About the National Cancer Institute (NCI)
The NCI is part of the National Institutes of Health (NIH), which is one of 11 agencies that compose the Department of Health and Human Services (HHS). The NCI, established under the National Cancer Institute Act of 1937, is the Federal Government's principal agency for cancer research and training. The National Cancer Act of 1971 broadened the scope and responsibilities of the NCI and created the National Cancer Program. Over the years, legislative amendments have maintained the NCI authorities and responsibilities and added new information dissemination mandates as well as a requirement to assess the incorporation of state-of-the-art cancer treatments into clinical practice.
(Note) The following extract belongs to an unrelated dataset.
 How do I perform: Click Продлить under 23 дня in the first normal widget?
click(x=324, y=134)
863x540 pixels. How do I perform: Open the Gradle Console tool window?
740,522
SWOG designs and conducts multidisciplinary clinical trials to improve the practice of medicine in preventing, detecting, and treating cancer, and to enhance the quality of life for cancer survivors. The more than 4,000 researchers in the group's network practice at more than 500 institutions, including 23 of the NCI-designated cancer centers as well as cancer centers in almost a dozen other countries. Formerly known as the Southwest Oncology Group, SWOG is headquartered at the University of Michigan in Ann Arbor, Michigan, (734-998-7140) and has an operations office in San Antonio, Texas, and a statistical center in Seattle, Washington. Learn more at swog.org.
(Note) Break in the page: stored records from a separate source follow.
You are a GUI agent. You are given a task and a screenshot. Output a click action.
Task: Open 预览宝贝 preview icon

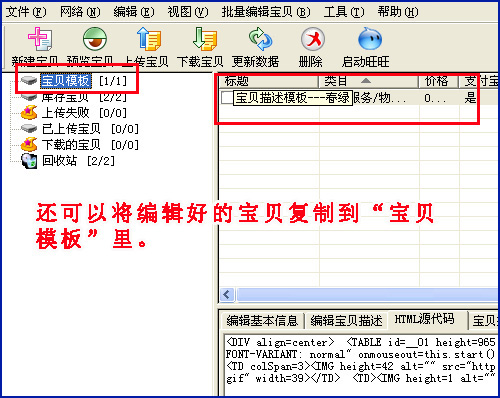pos(95,39)
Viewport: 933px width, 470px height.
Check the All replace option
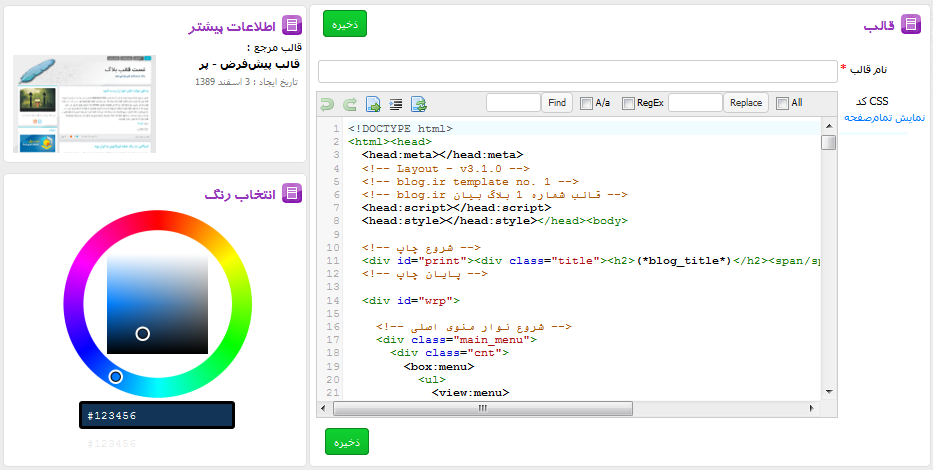coord(782,103)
Forward Looking Statements
This press release contains forward-looking statements subject to risks and uncertainties that could cause actual results to differ materially from those projected. Forward-looking statements include statements about the planned Phase III trial of the CPP-1X/sul combination therapy as well as the company's focus, collaborative partners, and independent and partnered product candidates. These forward-looking statements represent the company's judgment as of the date of this release. The company disclaims, however, any intent or obligation to update these forward-looking statements.